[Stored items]
* * * * *

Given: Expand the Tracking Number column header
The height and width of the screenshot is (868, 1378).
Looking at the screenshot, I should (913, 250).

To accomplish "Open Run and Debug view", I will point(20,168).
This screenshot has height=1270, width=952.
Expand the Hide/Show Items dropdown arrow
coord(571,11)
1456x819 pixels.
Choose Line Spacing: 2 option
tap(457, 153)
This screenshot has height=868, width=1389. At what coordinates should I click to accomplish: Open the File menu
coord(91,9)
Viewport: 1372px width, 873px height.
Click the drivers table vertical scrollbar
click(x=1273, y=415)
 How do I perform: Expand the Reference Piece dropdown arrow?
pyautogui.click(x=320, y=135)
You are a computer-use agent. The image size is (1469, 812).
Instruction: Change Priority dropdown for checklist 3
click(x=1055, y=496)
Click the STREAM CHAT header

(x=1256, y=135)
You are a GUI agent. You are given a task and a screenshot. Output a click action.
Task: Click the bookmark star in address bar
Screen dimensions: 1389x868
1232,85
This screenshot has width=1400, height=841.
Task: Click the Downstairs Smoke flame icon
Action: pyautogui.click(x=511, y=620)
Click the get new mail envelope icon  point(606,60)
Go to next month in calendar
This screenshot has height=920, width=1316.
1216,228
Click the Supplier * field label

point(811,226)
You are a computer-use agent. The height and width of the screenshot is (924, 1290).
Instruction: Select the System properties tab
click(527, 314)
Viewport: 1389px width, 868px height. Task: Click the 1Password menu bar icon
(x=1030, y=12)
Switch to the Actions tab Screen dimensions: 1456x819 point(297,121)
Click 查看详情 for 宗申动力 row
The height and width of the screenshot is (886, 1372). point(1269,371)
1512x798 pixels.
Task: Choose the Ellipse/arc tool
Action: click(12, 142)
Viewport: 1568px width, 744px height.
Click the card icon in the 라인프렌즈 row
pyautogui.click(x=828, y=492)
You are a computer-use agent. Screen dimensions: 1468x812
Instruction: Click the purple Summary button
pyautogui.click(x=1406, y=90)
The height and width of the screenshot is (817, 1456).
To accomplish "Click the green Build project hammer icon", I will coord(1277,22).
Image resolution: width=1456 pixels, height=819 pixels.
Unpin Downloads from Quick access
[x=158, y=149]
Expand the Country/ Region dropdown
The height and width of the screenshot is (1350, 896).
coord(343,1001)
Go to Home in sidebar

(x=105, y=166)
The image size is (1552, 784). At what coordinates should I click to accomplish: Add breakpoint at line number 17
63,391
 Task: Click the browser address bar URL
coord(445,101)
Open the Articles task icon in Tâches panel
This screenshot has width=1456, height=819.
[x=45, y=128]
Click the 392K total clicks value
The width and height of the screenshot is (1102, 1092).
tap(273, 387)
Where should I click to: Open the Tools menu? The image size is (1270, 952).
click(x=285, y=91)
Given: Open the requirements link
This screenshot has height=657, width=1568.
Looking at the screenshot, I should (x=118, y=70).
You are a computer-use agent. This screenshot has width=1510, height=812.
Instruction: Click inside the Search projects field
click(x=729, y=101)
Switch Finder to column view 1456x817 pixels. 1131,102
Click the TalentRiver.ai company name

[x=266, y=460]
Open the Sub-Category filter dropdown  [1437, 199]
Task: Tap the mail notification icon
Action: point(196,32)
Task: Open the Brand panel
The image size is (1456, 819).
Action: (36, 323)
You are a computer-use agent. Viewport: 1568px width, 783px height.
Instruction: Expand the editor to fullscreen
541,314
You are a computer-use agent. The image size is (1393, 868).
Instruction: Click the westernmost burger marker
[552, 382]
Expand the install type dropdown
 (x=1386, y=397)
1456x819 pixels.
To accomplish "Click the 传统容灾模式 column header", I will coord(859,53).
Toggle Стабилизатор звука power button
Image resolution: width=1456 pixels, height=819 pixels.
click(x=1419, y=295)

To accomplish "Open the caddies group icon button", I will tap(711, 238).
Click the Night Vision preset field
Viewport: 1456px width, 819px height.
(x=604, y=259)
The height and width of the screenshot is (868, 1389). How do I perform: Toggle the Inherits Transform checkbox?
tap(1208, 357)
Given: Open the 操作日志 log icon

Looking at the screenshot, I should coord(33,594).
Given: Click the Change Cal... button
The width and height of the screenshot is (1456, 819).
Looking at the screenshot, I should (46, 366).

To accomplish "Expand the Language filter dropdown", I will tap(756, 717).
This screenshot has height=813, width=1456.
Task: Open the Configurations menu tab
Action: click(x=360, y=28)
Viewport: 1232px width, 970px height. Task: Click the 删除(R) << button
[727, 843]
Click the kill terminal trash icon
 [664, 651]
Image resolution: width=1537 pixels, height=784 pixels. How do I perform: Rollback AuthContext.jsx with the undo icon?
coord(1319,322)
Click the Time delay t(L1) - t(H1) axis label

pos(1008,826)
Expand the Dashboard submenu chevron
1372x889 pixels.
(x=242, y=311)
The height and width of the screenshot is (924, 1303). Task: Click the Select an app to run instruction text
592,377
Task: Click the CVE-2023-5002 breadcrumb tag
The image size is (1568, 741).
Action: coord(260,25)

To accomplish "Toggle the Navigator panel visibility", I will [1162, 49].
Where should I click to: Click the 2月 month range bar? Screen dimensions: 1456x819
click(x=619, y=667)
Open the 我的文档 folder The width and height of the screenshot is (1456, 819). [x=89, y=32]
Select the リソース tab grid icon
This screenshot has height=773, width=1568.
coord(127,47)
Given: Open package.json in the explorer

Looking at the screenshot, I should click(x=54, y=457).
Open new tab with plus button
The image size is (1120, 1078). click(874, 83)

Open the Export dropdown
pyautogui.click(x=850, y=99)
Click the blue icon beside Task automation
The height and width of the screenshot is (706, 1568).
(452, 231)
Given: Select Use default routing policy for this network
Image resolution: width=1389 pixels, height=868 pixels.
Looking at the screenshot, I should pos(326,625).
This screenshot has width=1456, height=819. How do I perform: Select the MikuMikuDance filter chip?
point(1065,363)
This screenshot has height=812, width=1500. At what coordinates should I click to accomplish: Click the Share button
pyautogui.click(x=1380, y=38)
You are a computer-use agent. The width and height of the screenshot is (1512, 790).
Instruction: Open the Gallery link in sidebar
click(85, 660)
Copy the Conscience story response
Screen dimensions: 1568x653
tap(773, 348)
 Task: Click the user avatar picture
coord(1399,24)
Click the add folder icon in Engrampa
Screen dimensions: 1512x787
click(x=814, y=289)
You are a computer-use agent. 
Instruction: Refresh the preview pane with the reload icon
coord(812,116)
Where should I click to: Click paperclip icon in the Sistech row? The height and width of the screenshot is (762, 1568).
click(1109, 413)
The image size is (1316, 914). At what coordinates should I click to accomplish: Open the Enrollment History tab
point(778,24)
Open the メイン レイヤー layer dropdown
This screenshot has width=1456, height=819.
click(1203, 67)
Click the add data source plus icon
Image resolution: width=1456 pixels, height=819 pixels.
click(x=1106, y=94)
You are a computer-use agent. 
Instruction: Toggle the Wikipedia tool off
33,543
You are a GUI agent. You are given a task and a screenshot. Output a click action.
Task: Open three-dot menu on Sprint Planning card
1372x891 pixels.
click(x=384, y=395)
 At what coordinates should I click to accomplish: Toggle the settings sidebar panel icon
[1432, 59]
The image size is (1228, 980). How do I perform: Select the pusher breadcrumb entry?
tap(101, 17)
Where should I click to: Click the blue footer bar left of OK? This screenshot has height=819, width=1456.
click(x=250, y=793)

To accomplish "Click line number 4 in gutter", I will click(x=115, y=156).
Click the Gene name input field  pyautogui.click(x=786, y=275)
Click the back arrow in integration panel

* * * * *

**TASK DESCRIPTION**
Some lines above contain the word "Switch". Copy each of them.

**SOLUTION**
Switch to the Actions tab Screen dimensions: 1456x819 point(297,121)
Switch Finder to column view 1456x817 pixels. 1131,102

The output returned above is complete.